Task details: There is a line containing "The image size is (1243, 580)." in the records below. Repeat it and every line after it, exactly, through the final line, but no pictures.

Data shown:
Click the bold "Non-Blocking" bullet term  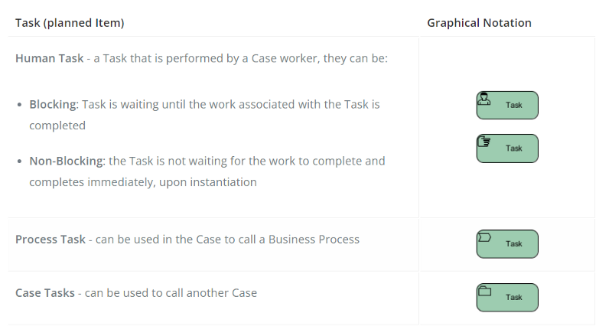pos(66,161)
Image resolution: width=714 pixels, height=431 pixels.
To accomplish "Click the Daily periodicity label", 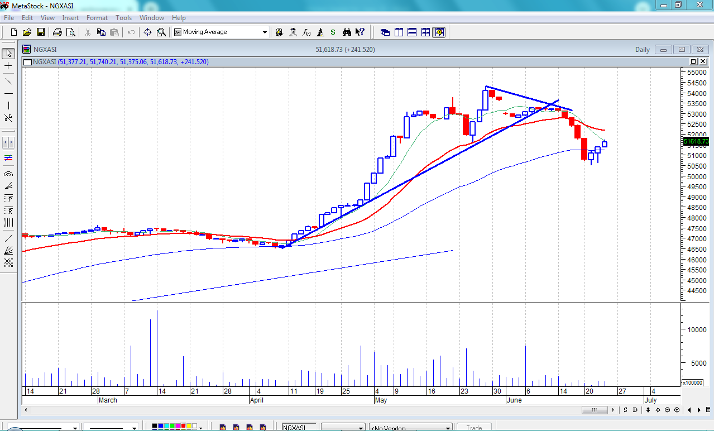I will 642,50.
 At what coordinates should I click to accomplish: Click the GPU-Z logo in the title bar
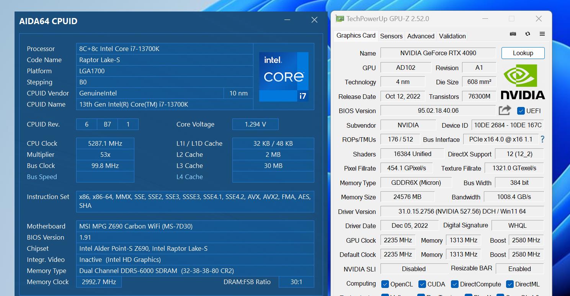(340, 18)
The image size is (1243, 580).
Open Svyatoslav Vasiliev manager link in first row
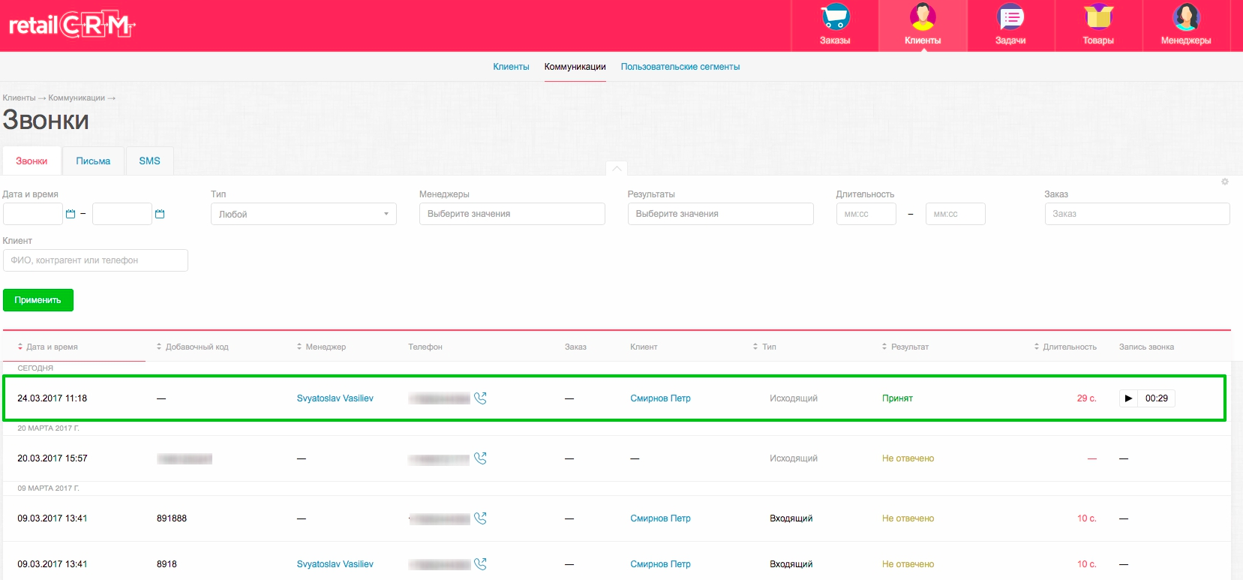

Answer space:
The image size is (1243, 580).
Open Svyatoslav Vasiliev manager link in first row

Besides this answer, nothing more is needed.